If Credit Suisse is correct, then YRC’s great turnaround is going to end poorly for its turnaround investors. What appears to have happened today is that the firm is resuming coverage after the departure of the primary analyst. Allison Landry assumed the coverage, and the Underperform rating comes with no changes to Credit Suisse’s earnings estimates at this time. Most of the firm’s ratings on peers and rivals are Neutral or Overweight.
For the current quarter, Credit Suisse says that it is the same as the consensus at -$0.93 EPS. For 2013, Credit Suisse has its earnings estimate at -$7.04 per share, versus the consensus EPS estimate of -$4.86. Where this call gets interesting is that next year’s earnings estimate from Credit Suisse is $0.03 per share, against a consensus estimate of -$0.23 EPS.

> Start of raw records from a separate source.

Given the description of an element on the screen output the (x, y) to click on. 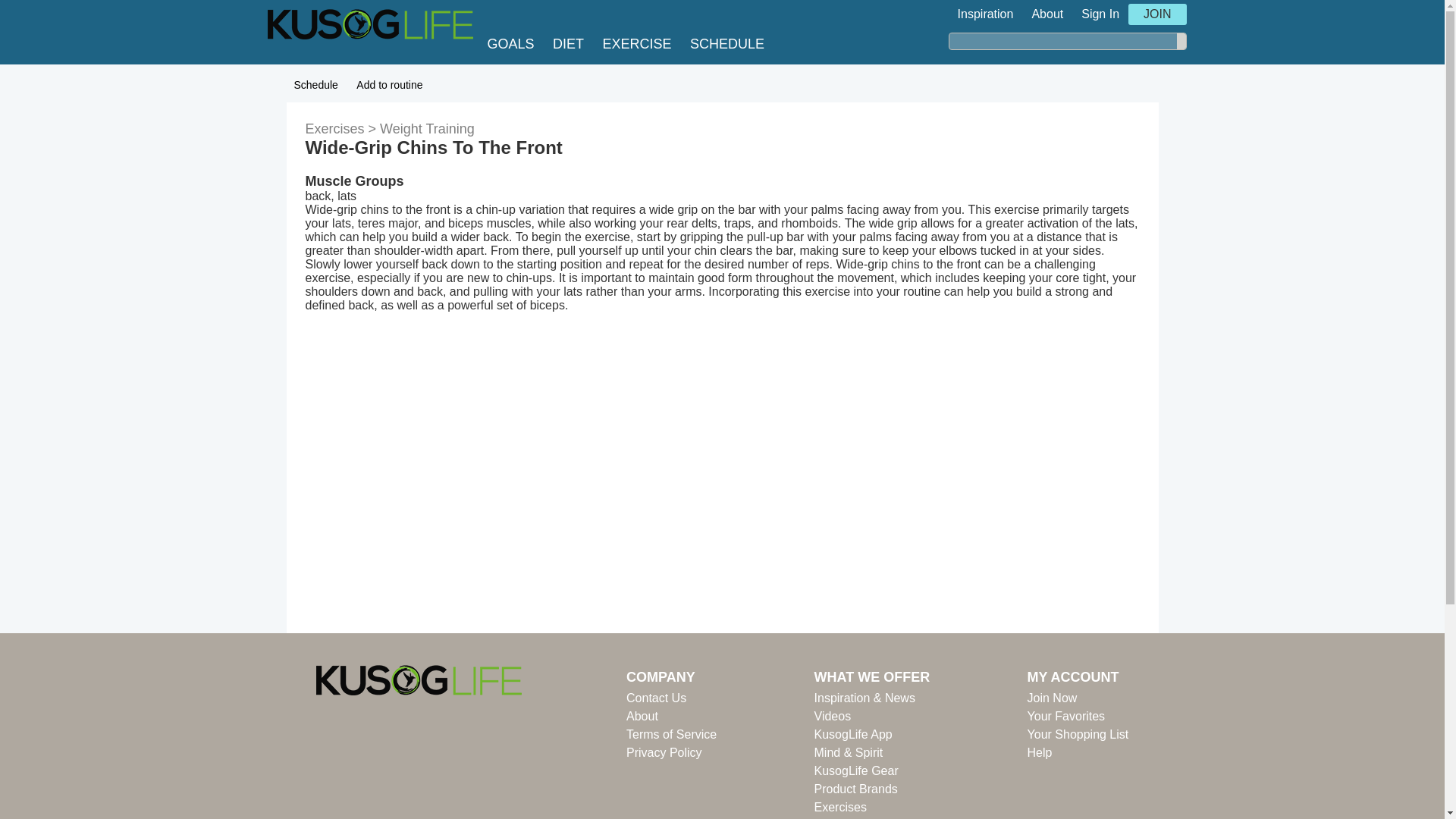
Exercises (342, 129)
Product Brands (871, 789)
SCHEDULE (730, 43)
EXERCISE (640, 43)
Exercises (871, 807)
Join Now (1078, 698)
Your Favorites (1078, 716)
Weight Training (427, 128)
KusogLife Gear (871, 771)
KusogLife App (871, 734)
Help (1078, 752)
Contact Us (671, 698)
Schedule (314, 82)
Add to Routine (389, 82)
DIET (571, 43)
Given the description of an element on the screen output the (x, y) to click on. 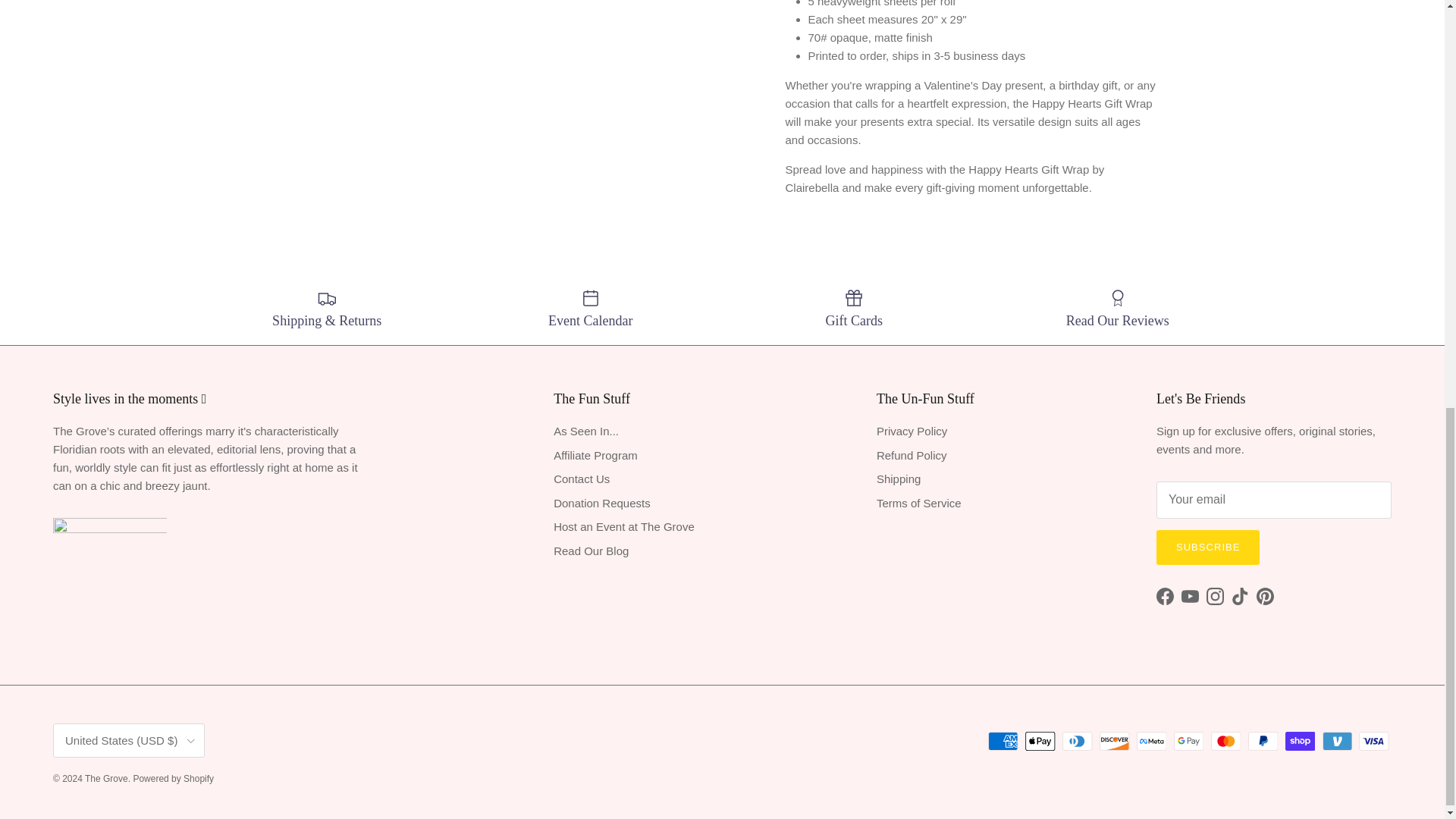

It is rather unusual to see an analyst issue such a strong downside price target, but perhaps it is simply because it is resuming the stock with no outlook changes. That being said, a drop to $7 from the $31.47 close on Friday is effectively calling for downside of about 78%.
For whatever this is worth, BB&T Capital Markets raised its rating to Buy from Hold and assigned a $40 price target back on July 1. There is a pretty big difference between $7 and $40, but that is what makes a horse race.